I am glad to be home after so many tiring plane journeys, but I miss everyone at Tender Talents incredibly. I really hope to go back next year, as I had such a fantastic time there. I wish the school the best of luck over the next year, especially to those in S6 who are leaving school at Christmas. Another massive thank you to everyone who made my experience there so amazing. Till next time!
3 thoughts on “Goodbye and thank you!”
Isla, there are no words to describe your incredible spirit. You changed our lives . We thank you ever so much for your spirit of love and sharing. I believe all the young people you worked with have developed a new attitude towards life. Every morning you were with us was so special for me. I wish I could show you more. You really are family now and we hope and hope we shall see you again in Uganda. Our challenge is to keep watering the plant/seeds you have left behind so that when you come back they would be sprouting.
Thank you so much for sharing with us as a family and of course you experienced the true sense of an elastic African family!!!!. My name traditionally means the generous or the giver,thus I live to the prediction of those who fore told my future.
I have challenged my self to playing the violin so may be when you are back I could be playing some, hope I find the time and patience!!!.
Thank you to your Mum, who loaned you to us for the Month you stayed with us. Thank you to all that made it possible for you to come over. Everybody is so full of admiration for you and the way you are committed to your work. I wish you all the Luck at your University.
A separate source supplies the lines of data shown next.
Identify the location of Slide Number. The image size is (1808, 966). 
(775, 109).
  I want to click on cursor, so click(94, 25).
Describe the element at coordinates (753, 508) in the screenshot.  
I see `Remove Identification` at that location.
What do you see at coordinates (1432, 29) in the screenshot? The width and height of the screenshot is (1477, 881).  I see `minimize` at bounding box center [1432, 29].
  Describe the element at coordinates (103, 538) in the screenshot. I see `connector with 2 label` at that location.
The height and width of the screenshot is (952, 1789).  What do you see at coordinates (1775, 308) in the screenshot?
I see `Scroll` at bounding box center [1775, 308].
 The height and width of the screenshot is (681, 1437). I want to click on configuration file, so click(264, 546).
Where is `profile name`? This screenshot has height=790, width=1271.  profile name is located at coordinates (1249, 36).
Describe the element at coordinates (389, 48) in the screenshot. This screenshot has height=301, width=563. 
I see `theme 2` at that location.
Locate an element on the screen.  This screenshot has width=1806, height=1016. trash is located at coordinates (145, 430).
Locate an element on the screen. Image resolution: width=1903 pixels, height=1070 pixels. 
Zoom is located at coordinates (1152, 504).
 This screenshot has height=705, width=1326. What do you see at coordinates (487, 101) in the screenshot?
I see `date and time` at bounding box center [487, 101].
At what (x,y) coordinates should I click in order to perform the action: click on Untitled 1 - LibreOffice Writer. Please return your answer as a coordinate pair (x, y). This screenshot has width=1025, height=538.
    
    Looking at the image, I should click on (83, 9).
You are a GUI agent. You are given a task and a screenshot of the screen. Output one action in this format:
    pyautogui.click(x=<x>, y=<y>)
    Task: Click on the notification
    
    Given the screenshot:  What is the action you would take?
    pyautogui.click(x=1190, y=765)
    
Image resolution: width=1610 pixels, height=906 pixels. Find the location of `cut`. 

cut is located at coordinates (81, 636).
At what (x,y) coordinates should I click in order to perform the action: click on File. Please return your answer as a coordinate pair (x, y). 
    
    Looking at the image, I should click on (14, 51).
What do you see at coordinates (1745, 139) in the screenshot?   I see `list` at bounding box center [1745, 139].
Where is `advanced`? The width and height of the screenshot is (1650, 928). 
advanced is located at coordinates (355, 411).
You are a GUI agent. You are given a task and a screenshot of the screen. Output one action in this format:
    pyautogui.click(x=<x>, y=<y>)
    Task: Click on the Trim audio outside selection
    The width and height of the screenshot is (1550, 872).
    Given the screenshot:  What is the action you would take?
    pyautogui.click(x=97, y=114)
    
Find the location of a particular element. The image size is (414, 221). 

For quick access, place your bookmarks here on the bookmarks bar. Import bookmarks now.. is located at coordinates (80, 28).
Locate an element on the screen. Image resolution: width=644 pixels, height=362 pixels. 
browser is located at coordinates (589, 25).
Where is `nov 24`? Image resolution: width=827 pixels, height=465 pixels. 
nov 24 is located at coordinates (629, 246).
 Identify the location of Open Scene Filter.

Thank you Once again Isla. We cherish your relationship to us.
Aw, thank you very much for those kind words, Frank. I do indeed hope to be back! I too will always cherish my relationship with you 🙂
You’re very welcome, Frank. It was a wonderful experience for Isla, and you are such a great family for her to stay with. Thank you for welcoming me too to your house and school. Isla learned so much from you all, and had a great time. Hopefully she’ll be back! Love to you all.